Use pre-commit framework [1] to run black and flake8 before the commit.
black and flake8 are managed by the pre-commit framework and they can be
run manually by the user using `pre-commit run` command.

Fix the code base with the help of black and flake8.
Fix import statements according to PEP8 guidelines [1]
Both tools have the following settings (specified in the pre-commit
configuration file):
* line length: 120 characters
* directory to exclude: ethosu/vela/tflite/ and ethosu/vela/ethos_u55_regs

Updated README.md on how to install pre-commit and how to run sanity checks.
Pipenv files have been updated including new dependencies for pre-commit.

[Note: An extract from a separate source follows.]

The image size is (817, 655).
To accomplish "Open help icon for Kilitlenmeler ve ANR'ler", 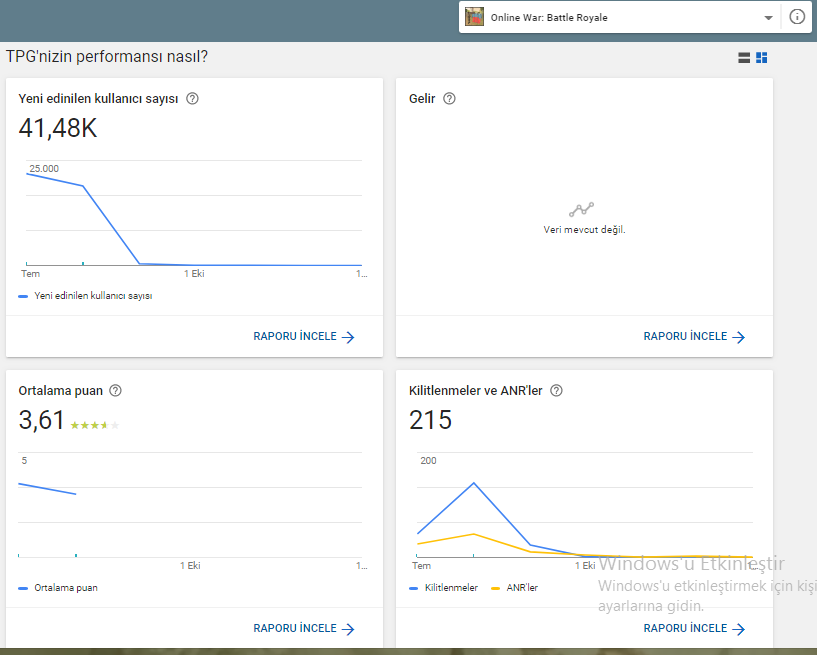I will [556, 391].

[1]: https://www.python.org/dev/peps/pep-0008/#imports
[2]: https://github.com/pre-commit/pre-commit

Change-Id: I304d9fffdf019d390ffa396a529c8a7c2437f63d
Signed-off-by: Diego Russo <diego.russo@arm.com>
diff --git a/ethosu/vela/register_command_stream_generator.py b/ethosu/vela/register_command_stream_generator.py
index 120cf8b..460cf01 100644
--- a/ethosu/vela/register_command_stream_generator.py
+++ b/ethosu/vela/register_command_stream_generator.py
@@ -22,25 +22,19 @@
 
 from collections import defaultdict
 from enum import Enum, IntEnum
+
+import numpy as np
+
+from . import scaling
 from .high_level_command_stream import CommandType
-from .ethos_u55_regs.ethos_u55_regs import *
-from .tensor import MemArea, TensorBlockTraversal
+from .ethos_u55_regs.ethos_u55_regs import cmd0, cmd1, acc_format, elementwise_mode, rounding, activation, ifm_precision
+from .tensor import MemArea, TensorBlockTraversal, TensorFormat
 from .operation import NpuBlockType
 from .numeric_util import quantise_float32, round_up, round_away_zero, round_up_to_int, clamp_sigmoid, clamp_tanh
 from .data_type import BaseType, DataType
-import numpy as np
 from .shared_buffer_allocation import SharedBufferAllocation
 from .architecture_features import SharedBufferArea, SHRAMElements, ArchitectureFeatures
-from .nn_graph import TensorFormat, SchedulingStrategy
-from .range_set import (
-    MemoryAccessSet,
-    AccessDirection,
-)
-from .mark_tensors import (
-    reshape_operations,
-)
 from .architecture_features import Block, Kernel, Rect
-from . import scaling
 
 
 class RegisterMachine:
@@ -372,7 +366,6 @@
             param = relative_dep[CommandType.DMA][0]
             param = min(param, 0xF)  # Clamp to allowable wait amount
             emit.cmd_wait(cmd0.NPU_OP_DMA_WAIT, param, absolute_dep[CommandType.DMA][0])
-            prev_cmd = None  # Clear any dependency
 
     for cmd in cmd_stream:
         if cmd.cmdtype == CommandType.DMA:
@@ -684,7 +677,7 @@
             ifm_max = cmd.ifm_tensor.quantization.max
 
             # Emit commands for any fused activation function
-            if faf == None:
+            if faf is None:
                 emit.cmd0_with_param(cmd0.NPU_SET_ACTIVATION, activation.NONE)
                 # Even if no activation function, values need to be set to override previous values
                 faf_min = ofm_quant_qmin
@@ -765,13 +758,13 @@
                 ),
             ):
 
-                if tens == None:
+                if tens is None:
                     continue
 
-                need_zero_point = (faf != None) or (fmf == "ConcatSliceWrite")
+                need_zero_point = (faf is not None) or (fmf == "ConcatSliceWrite")
                 if (
                     primary_op.type in set(("AvgPool", "AvgPoolAct")) and not need_zero_point
-                ) or tens.quantization == None:
+                ) or tens.quantization is None:
                     # Actual integer operation, just set scale to 1 and zero point to 0
                     emit.cmd0_with_param(zero_point_op, 0)
                 else: